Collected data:
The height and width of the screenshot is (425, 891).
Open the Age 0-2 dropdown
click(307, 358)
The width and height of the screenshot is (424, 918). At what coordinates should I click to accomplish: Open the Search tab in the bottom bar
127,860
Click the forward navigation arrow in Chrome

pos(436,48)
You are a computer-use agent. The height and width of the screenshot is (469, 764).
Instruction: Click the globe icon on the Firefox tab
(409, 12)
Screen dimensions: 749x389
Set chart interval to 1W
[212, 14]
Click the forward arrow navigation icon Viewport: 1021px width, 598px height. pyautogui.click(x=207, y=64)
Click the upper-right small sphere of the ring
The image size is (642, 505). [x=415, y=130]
...
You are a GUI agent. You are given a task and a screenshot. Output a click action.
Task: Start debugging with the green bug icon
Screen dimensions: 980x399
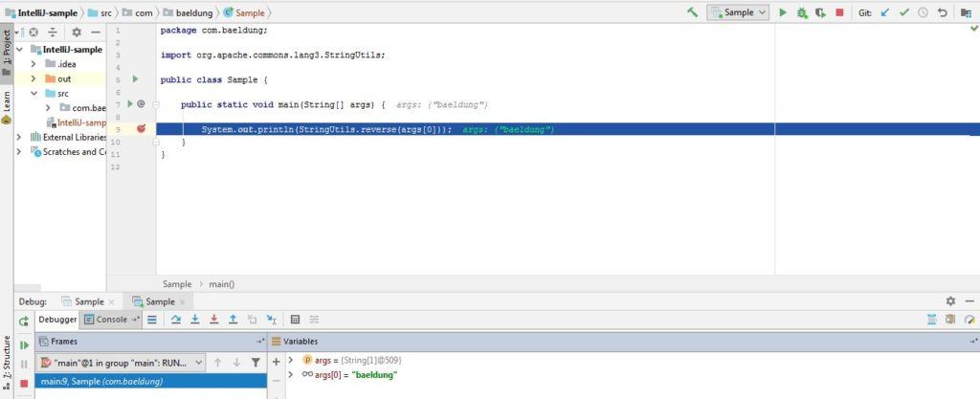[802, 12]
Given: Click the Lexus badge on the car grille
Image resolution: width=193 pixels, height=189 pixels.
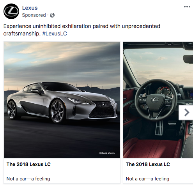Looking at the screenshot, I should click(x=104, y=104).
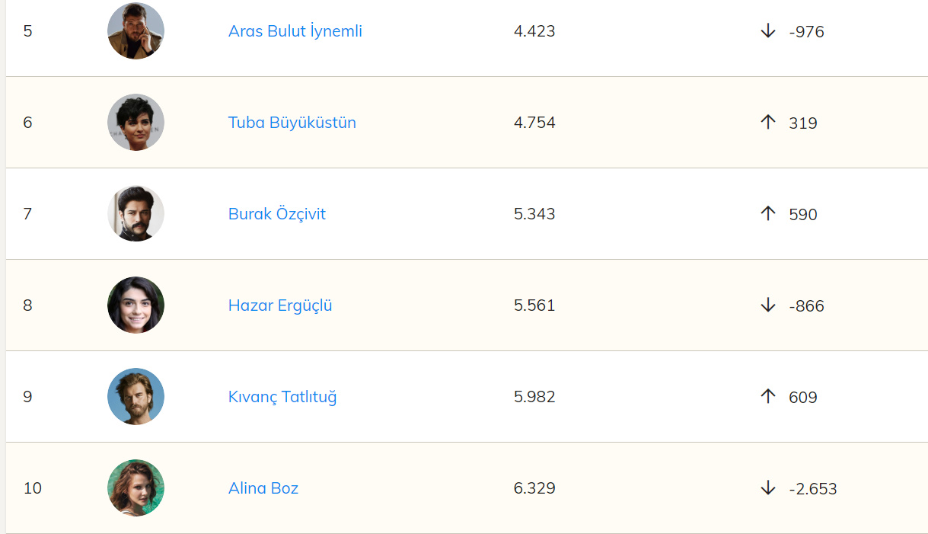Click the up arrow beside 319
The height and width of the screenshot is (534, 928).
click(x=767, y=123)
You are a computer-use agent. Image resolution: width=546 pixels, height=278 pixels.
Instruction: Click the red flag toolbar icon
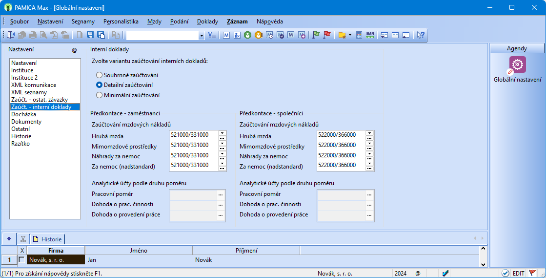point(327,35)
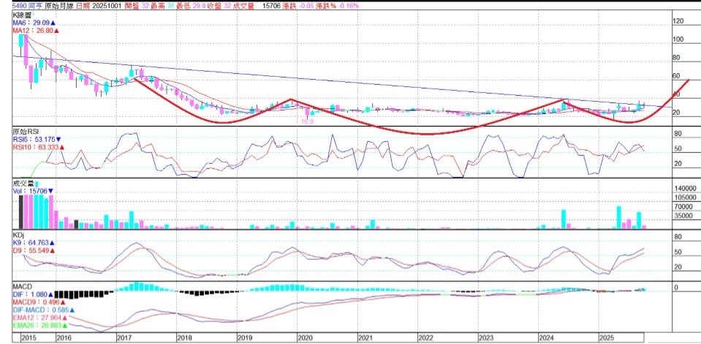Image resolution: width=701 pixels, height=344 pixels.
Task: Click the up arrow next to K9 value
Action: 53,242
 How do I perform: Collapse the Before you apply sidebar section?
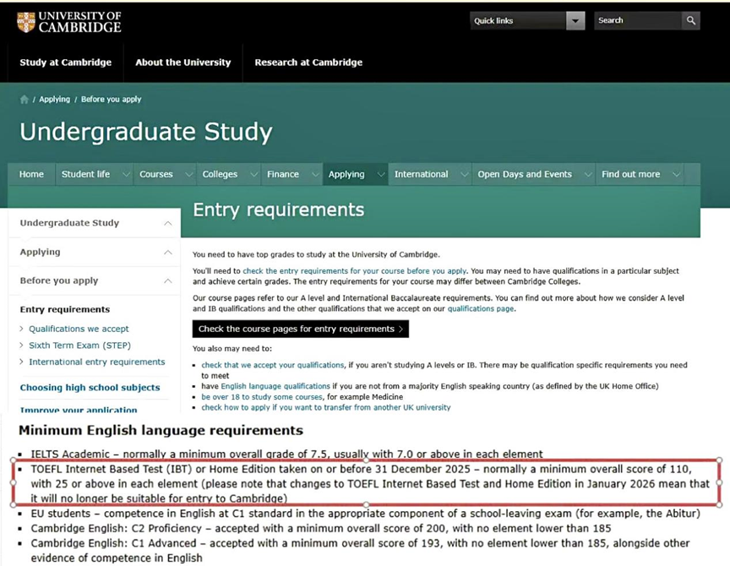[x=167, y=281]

WORK ITEM: The sole thing to report is how many lines in the data hold the string "computer".

EXERCISE OUTPUT: 2